Discussion Notes: Presentation to Ecoinformatics International Technical Collaboration Partnership
International Web Meeting - Linked Open Data and Environmental Information
Day 1 – December 6, 2010
Geospatial Topic – Dave Smith
1. Ecoinformatics International Technical Collaboration Partnership
International Web Meeting - Linked Open Data and Environmental Information
Day 1 – December 6, 2010
Geospatial Topic – Dave Smith
December 6, 2010
Dave Smith
USEPA/OEI/OIC/IESD/ISSB
smith.davidg@epa.gov
202-566-0797
Document Change History
Revision Date Author Description
1.0 12/6/2010 David G. Smith Initial Version
FRS as a Linked Open Data Pilot - Background
EPA maintains a database of facilities, which is aggregated from a variety of sources – 32 federal
databases (mostly EPA, along with a few others such as Energy Information Administration), and 57
state and tribal databases. Information about facilities is conflated from these sources, to include
facility name and geographic location (to include spatial feature type such as point or polygon, latitude,
longitude, coordinate reference system, and collection metadata), physical and mailing address, points
of contact, activities conducted at the given location (via North American Industry Classification System -
NAICS and its’ predecessor, Standard Industrial Classification - SIC codes), and any associated program
identifiers, permit numbers, and other related items.
This in turn serves as a geospatial foundation piece for some of EPA’s reporting and mapping tools and
capabilities, such as Envirofacts, MyEnvironment and other tools, allowing parametric data and reports
from a variety of programs to be linked to facilities.

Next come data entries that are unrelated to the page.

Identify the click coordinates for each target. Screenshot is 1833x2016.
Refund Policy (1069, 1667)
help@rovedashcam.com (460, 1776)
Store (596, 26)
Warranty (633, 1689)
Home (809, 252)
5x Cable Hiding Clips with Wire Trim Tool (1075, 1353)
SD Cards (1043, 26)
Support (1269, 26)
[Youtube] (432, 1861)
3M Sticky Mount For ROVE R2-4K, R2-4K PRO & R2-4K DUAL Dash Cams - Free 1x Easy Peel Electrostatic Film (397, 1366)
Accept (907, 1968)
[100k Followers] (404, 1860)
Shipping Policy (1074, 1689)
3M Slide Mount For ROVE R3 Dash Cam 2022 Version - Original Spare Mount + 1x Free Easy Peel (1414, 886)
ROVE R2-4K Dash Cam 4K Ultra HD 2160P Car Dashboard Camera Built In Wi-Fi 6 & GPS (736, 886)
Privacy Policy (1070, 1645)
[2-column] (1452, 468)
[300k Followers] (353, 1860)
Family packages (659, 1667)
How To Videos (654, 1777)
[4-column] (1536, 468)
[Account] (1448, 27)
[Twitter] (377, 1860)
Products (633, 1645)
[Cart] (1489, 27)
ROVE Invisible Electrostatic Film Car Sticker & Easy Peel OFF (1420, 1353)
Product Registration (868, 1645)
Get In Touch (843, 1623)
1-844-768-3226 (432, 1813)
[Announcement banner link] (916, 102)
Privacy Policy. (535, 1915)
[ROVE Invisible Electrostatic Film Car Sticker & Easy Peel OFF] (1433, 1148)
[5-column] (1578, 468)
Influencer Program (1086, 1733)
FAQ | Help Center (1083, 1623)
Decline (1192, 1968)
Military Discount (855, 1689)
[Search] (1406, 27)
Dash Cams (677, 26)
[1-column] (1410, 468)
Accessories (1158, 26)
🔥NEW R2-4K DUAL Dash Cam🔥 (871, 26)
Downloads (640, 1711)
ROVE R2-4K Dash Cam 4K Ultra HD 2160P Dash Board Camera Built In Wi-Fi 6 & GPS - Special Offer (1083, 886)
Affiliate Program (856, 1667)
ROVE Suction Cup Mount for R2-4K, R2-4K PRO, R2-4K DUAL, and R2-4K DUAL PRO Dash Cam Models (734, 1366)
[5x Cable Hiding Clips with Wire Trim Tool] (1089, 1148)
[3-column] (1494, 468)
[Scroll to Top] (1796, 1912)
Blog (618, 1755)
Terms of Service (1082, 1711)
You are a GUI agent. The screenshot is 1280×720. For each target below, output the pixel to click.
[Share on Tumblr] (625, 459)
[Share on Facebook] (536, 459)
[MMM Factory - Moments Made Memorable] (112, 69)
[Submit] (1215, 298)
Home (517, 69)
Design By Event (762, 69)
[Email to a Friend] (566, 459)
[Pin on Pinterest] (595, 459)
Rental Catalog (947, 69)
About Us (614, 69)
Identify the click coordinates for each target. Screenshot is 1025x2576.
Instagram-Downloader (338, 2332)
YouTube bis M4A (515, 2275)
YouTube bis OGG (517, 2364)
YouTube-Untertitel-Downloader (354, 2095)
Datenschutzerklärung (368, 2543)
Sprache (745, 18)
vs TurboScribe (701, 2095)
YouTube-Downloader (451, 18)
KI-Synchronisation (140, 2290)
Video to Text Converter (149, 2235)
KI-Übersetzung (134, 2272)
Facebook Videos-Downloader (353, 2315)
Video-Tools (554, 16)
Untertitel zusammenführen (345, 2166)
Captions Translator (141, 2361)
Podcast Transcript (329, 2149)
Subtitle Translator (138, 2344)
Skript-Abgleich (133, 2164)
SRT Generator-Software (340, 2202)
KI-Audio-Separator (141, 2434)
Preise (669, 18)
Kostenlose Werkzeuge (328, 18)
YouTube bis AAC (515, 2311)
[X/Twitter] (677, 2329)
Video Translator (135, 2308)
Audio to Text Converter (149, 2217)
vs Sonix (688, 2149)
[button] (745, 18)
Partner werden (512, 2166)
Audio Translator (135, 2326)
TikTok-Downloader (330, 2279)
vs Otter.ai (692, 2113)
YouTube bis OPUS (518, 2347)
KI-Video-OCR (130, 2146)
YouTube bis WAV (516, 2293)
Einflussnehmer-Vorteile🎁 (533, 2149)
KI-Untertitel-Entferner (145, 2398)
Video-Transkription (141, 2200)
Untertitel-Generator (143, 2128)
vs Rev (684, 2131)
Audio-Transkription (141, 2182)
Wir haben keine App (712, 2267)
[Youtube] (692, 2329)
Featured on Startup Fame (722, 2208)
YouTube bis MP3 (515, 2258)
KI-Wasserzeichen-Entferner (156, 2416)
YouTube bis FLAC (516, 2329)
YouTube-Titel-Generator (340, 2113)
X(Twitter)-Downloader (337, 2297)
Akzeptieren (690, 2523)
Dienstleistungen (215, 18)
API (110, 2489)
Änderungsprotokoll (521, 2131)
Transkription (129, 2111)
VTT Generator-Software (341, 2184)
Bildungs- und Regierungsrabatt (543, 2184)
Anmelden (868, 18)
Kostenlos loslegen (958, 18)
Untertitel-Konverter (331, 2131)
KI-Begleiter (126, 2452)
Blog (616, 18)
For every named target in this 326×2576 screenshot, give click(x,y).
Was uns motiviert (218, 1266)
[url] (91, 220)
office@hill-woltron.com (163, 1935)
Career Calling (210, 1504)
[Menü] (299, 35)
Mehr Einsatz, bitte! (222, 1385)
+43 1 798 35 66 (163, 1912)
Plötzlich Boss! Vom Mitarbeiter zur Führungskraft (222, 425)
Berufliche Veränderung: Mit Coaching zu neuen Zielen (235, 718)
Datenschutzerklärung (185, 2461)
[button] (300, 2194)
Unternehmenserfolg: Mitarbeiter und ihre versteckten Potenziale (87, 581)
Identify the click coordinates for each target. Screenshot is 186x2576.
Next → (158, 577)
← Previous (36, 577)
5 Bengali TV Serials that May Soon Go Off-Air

Currently this integration is being done via traditional means, i.e. Relational Database Management
System queries; additionally, web services and APIs are limited - as such, integration opportunity is
generally limited to what we can do within the Agency.
2. EcoInformatics – Geospatial Discussion
November 11, 2010 December 6, 2010
Opportunity
Via Linked Open Data approaches, there is opportunity and potential for publishing this facilities data
framework to allow analysis across other agencies as well, such as Occupational Safety and Health
Administration - OSHA or Mine Safety and Health Administration - MSHA enforcement histories,
offshore platforms using Bureau of Ocean Energy Management, Regulation and Enforcement - BOEMRE
data, and other types of cross-cutting, government-wide approaches, as more Linked Open Data assets
become available.
Initial Efforts
EPA is still in the planning stages – we have published some initial FRS data as RDF via Data.gov,
however we are now working to iteratively refine our LOD publishing approach, through the use of a
“cookbook” approach which we hope to be able to apply to a number of EPA datasets, which will
establish a framework to provide consistent methodologies and approaches for publishing Linked Open
Data agencywide. Part of this will be to leverage existing agency investments in metadata, data
dictionaries, terminologies and ontologies, toward further contextualizing of agency data assets.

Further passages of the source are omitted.